### Task to carry out
Print, exactly as they stand, the lines from the start of the listing to the line containing "Task: Click the properties", inclusive.

### Data provided
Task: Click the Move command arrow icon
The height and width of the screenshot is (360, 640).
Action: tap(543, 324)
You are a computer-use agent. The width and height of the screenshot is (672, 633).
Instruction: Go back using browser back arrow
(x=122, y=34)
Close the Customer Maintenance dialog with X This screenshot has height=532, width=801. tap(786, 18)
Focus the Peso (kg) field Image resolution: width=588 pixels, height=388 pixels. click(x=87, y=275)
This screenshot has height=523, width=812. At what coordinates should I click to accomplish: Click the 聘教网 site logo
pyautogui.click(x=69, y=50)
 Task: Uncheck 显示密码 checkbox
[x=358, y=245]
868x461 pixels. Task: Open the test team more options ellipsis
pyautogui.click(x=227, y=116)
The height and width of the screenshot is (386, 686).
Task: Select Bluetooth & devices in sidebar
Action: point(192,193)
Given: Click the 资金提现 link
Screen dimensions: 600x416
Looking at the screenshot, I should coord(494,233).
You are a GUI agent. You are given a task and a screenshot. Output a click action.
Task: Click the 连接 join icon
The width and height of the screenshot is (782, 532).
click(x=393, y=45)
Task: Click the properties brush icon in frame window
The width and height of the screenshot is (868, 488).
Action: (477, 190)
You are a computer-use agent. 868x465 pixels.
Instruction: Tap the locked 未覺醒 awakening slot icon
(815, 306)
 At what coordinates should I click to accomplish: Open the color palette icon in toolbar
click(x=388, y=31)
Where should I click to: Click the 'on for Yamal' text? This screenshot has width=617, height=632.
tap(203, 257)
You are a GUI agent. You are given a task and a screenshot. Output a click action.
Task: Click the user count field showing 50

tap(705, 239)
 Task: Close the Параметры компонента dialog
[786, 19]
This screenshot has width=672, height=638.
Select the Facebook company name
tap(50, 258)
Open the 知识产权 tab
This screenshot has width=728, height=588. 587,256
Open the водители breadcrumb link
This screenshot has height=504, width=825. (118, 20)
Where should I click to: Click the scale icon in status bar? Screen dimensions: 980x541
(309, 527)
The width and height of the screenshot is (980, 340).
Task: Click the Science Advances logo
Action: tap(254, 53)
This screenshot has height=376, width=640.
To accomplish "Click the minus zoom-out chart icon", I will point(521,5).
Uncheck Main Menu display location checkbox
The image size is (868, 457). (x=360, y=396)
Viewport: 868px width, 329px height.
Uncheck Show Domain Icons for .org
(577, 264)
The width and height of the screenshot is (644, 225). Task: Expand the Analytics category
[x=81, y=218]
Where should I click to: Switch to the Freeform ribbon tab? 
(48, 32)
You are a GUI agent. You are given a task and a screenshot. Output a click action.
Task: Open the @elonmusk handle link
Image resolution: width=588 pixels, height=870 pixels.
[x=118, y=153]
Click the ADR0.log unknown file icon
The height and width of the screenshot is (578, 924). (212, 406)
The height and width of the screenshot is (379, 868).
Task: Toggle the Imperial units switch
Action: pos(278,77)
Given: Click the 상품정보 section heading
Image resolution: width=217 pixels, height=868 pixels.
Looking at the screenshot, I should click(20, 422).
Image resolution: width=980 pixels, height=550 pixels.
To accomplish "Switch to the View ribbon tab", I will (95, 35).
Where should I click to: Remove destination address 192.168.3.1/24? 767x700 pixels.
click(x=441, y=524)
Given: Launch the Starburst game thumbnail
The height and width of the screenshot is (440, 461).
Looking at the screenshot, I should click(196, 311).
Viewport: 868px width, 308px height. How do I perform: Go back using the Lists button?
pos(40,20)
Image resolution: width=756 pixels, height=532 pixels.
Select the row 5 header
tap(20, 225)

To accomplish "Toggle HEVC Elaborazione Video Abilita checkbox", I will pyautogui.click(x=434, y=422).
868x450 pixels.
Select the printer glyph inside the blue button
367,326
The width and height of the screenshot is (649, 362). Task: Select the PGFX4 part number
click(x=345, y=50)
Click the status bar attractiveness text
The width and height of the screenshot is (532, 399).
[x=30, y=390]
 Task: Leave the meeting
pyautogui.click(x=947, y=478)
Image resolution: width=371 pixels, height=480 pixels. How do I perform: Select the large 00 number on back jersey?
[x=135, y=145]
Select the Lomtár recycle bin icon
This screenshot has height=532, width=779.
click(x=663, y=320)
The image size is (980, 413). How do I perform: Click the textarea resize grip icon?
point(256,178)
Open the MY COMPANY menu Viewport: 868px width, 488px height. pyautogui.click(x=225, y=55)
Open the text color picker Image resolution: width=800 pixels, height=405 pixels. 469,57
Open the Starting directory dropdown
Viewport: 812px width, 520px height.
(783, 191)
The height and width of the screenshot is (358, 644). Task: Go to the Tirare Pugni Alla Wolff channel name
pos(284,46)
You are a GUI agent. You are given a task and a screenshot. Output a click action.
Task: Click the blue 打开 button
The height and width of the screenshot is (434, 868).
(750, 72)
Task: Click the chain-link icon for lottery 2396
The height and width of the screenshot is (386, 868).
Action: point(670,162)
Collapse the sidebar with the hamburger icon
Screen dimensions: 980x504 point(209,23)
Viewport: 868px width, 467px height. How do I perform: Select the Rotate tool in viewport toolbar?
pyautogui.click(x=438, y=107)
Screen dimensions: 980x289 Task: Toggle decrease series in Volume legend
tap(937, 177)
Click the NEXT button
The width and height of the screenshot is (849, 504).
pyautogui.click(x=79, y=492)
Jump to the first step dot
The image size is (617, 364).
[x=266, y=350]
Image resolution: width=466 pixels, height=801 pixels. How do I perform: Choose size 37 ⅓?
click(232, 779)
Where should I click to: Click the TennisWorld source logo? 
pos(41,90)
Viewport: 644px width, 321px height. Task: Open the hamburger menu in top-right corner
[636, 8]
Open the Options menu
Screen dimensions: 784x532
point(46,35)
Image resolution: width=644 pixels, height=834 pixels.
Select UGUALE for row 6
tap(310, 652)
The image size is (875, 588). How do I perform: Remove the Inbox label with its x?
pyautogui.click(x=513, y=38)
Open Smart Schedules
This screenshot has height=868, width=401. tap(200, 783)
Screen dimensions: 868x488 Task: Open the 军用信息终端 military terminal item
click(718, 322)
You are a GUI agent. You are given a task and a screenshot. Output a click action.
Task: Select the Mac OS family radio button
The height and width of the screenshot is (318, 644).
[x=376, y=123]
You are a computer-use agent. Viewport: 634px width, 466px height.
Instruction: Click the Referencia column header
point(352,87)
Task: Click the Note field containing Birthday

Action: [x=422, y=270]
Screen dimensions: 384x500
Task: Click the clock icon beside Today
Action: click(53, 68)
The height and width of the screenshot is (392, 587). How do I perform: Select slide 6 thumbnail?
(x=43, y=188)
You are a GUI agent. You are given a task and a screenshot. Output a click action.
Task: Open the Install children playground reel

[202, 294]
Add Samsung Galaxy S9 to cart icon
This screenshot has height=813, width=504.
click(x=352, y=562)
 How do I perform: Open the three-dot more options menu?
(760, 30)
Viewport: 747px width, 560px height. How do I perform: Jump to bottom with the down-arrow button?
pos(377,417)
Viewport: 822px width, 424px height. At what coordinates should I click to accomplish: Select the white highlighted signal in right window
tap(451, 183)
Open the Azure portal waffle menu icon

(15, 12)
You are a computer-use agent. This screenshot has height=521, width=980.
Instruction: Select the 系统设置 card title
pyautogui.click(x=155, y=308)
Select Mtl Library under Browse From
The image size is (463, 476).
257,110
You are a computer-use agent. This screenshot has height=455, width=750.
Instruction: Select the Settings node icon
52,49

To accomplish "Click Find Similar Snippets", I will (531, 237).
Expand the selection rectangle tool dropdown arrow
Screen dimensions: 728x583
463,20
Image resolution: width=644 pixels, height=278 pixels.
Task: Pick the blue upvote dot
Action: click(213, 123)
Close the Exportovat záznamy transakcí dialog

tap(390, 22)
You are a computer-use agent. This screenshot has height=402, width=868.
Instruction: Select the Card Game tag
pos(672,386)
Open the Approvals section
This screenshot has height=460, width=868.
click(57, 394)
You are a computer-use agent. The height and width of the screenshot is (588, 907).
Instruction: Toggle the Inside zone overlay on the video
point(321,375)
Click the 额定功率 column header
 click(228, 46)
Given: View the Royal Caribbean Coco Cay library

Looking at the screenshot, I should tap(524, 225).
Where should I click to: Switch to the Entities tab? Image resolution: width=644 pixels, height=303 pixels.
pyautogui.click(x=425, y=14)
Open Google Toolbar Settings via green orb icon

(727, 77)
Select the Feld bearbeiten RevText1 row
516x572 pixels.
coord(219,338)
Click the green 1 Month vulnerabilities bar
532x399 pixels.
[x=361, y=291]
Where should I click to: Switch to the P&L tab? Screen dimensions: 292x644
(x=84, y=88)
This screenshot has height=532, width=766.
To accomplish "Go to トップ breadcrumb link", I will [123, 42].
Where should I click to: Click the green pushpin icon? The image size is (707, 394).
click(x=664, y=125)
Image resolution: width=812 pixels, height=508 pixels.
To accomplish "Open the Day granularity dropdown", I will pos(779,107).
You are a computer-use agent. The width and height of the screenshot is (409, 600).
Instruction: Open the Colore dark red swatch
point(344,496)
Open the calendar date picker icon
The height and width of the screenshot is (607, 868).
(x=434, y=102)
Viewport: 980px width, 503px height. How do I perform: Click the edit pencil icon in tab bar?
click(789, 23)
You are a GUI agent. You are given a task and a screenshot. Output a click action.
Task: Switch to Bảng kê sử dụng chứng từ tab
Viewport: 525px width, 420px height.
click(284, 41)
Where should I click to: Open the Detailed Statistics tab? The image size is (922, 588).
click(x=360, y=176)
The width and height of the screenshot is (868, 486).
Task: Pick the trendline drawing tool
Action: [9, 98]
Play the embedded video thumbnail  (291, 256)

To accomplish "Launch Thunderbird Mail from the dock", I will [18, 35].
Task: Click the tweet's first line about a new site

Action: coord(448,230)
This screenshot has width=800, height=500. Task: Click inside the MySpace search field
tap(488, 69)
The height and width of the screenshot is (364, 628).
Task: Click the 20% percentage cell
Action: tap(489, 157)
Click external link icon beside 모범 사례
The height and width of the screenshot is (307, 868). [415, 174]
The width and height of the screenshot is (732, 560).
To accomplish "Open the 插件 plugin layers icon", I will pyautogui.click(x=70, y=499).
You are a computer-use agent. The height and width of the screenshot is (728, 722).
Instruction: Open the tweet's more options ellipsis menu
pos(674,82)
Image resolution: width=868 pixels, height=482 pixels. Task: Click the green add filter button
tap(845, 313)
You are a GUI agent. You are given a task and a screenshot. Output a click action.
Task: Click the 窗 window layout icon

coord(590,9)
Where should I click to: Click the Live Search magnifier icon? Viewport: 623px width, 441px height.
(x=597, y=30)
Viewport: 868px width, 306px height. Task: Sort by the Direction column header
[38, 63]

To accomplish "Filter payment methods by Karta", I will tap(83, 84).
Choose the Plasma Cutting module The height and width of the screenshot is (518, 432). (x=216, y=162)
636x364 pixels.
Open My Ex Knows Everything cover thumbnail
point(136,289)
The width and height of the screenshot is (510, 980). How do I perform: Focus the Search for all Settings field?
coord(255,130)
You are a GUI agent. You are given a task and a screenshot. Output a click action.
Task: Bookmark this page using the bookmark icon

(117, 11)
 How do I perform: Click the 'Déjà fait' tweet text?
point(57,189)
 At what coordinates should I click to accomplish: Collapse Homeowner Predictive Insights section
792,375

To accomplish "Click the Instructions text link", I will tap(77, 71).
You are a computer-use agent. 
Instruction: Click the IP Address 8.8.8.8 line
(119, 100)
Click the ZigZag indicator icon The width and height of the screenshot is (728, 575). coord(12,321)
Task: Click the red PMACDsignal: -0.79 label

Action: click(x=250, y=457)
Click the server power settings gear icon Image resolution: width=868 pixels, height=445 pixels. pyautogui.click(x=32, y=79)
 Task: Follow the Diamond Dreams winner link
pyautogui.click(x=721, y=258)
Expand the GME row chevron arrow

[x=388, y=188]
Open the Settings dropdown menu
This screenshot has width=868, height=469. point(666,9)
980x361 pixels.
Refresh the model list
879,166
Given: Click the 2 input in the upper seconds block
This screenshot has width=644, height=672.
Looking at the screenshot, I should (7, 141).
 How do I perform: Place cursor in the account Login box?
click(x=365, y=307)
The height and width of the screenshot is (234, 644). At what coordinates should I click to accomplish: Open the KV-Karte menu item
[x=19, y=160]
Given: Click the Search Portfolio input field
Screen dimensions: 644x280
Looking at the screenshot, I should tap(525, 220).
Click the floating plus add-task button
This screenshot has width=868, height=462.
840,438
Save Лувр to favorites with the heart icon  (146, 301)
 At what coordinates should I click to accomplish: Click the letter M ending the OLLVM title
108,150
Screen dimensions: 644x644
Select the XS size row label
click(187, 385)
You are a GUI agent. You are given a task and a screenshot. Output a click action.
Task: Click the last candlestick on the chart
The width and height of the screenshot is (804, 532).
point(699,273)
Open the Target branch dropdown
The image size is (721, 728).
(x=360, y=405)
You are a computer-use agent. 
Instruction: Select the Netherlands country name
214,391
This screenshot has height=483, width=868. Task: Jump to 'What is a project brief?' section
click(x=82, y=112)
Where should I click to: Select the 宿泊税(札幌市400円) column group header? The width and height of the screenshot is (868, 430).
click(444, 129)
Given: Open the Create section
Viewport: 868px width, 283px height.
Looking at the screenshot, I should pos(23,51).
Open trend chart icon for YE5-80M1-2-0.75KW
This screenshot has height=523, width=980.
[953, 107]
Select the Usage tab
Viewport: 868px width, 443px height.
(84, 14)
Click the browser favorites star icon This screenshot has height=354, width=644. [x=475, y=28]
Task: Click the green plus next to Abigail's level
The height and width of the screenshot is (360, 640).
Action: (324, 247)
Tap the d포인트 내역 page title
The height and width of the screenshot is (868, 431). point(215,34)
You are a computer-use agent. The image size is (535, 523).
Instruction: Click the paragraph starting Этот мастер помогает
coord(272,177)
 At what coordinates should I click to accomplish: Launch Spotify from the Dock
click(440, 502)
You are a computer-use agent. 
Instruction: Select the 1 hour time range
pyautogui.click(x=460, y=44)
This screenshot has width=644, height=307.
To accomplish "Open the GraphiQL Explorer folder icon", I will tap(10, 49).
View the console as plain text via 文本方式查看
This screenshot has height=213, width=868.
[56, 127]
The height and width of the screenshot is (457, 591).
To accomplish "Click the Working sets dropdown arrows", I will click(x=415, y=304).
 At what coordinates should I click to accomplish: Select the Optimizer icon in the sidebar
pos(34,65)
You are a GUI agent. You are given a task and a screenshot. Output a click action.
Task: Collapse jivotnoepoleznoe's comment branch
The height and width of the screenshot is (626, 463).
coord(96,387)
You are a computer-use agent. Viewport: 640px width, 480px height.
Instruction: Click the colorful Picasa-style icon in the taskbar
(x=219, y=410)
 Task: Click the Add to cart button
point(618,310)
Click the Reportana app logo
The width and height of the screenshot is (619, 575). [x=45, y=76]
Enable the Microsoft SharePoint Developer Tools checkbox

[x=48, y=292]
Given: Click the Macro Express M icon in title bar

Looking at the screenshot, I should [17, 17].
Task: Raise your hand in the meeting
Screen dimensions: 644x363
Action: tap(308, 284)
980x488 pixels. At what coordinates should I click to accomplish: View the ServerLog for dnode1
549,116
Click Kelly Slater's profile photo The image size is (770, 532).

### Solution to this task
Task: Click the Move command arrow icon
The height and width of the screenshot is (360, 640).
Action: tap(543, 324)
You are a computer-use agent. The width and height of the screenshot is (672, 633).
Instruction: Go back using browser back arrow
(x=122, y=34)
Close the Customer Maintenance dialog with X This screenshot has height=532, width=801. tap(786, 18)
Focus the Peso (kg) field Image resolution: width=588 pixels, height=388 pixels. click(x=87, y=275)
This screenshot has height=523, width=812. At what coordinates should I click to accomplish: Click the 聘教网 site logo
pyautogui.click(x=69, y=50)
 Task: Uncheck 显示密码 checkbox
[x=358, y=245]
868x461 pixels. Task: Open the test team more options ellipsis
pyautogui.click(x=227, y=116)
The height and width of the screenshot is (386, 686).
Task: Select Bluetooth & devices in sidebar
Action: point(192,193)
Given: Click the 资金提现 link
Screen dimensions: 600x416
Looking at the screenshot, I should coord(494,233).
You are a GUI agent. You are given a task and a screenshot. Output a click action.
Task: Click the 连接 join icon
The width and height of the screenshot is (782, 532).
click(x=393, y=45)
Task: Click the properties brush icon in frame window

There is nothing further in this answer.